(Recorded information begins)

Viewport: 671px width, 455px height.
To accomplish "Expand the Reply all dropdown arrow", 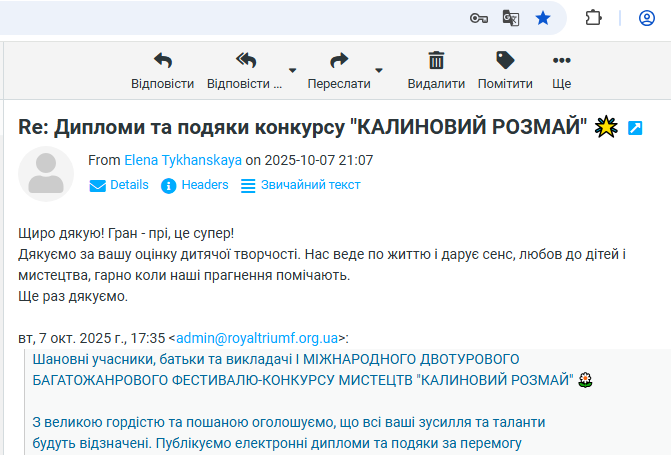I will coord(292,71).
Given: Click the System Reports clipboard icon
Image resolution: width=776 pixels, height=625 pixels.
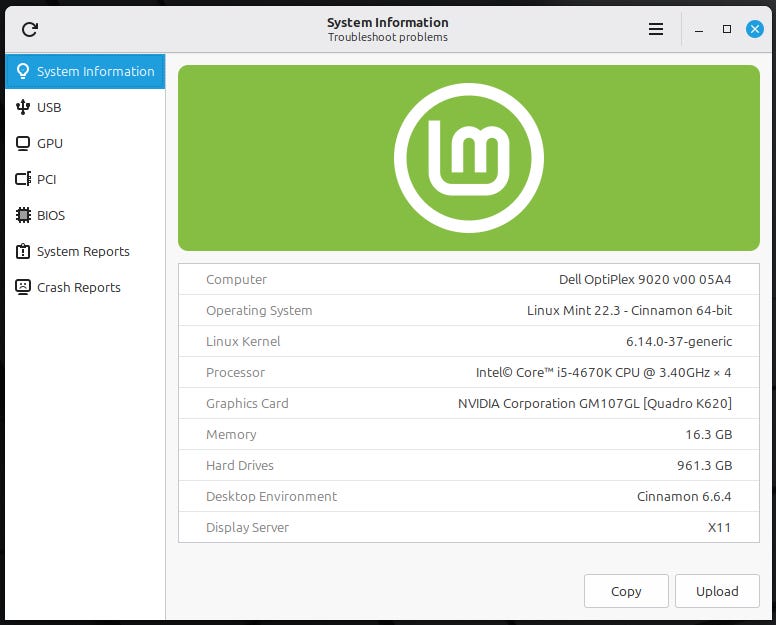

(Recorded information ends)
(Recorded information begins)

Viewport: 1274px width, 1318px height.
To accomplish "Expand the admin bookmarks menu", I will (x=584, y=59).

(Recorded information ends)
(Recorded information begins)

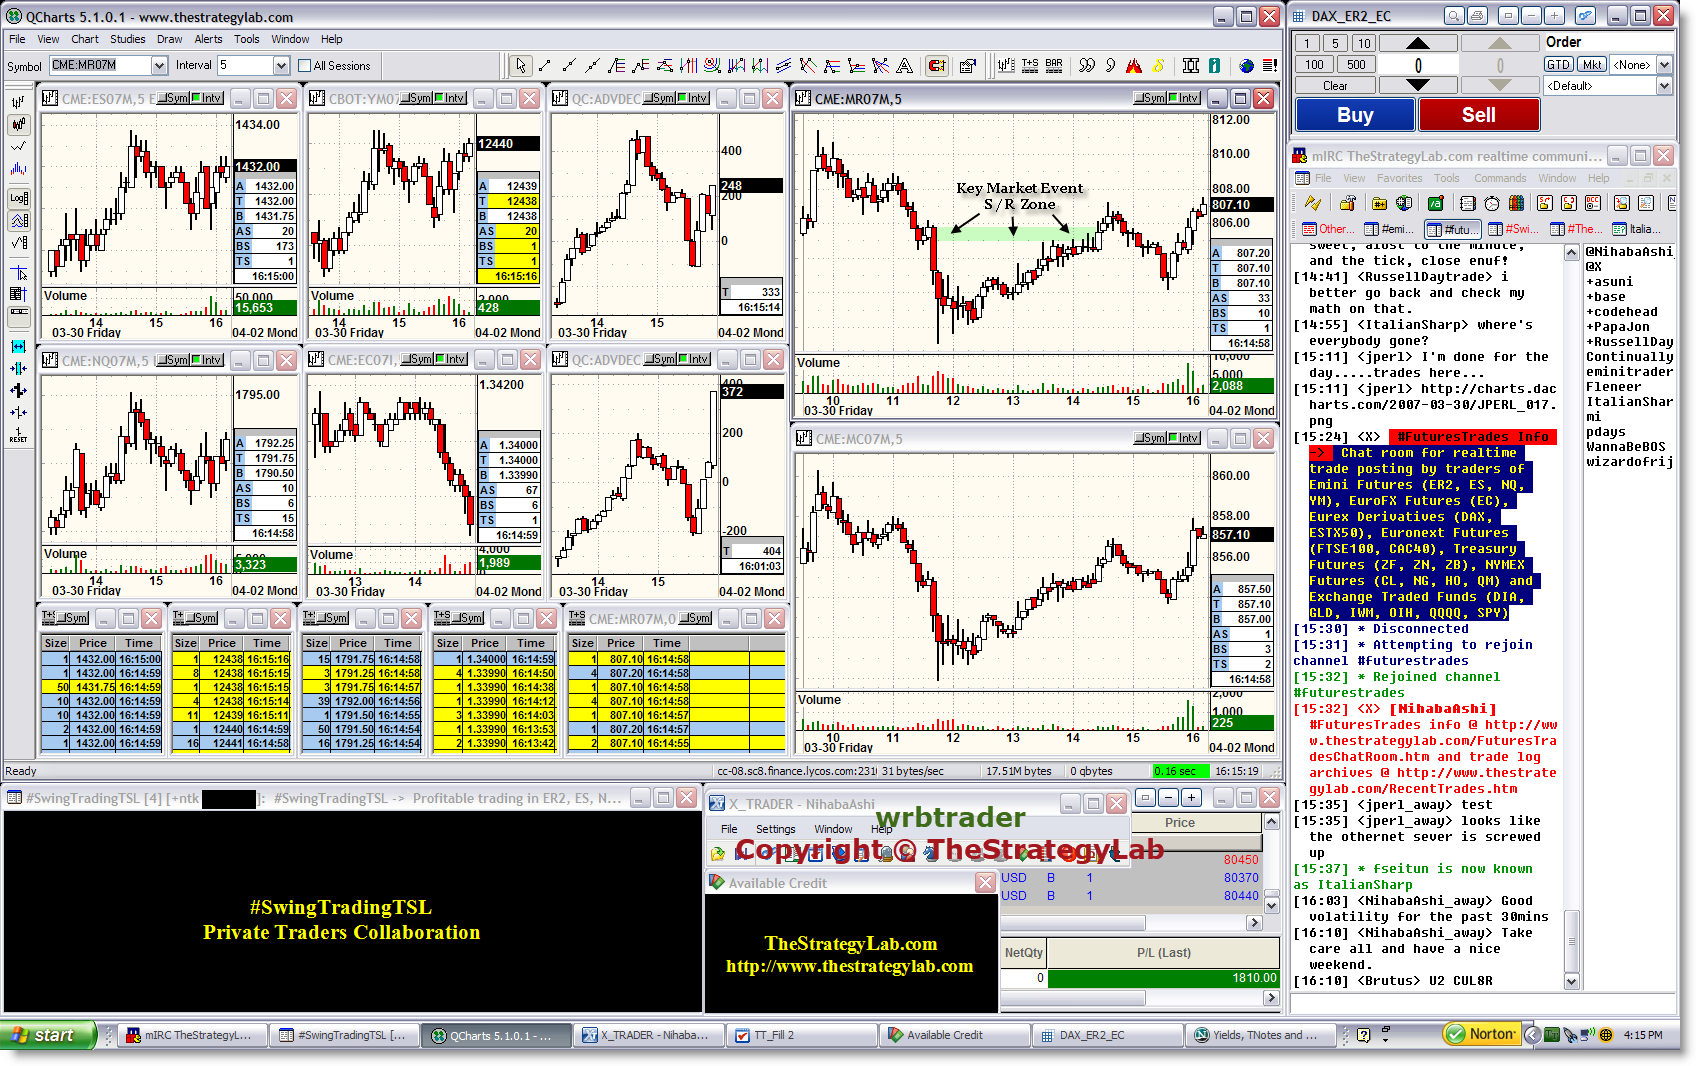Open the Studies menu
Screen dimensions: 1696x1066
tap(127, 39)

(Recorded information ends)

→ **Work task**
Copy, exactly and only, the lines above that begin with the one containing "Given: Click the" and finish with the one containing "Image resolution: width=776".

→ **Solution for this task**
Given: Click the System Reports clipboard icon
Image resolution: width=776 pixels, height=625 pixels.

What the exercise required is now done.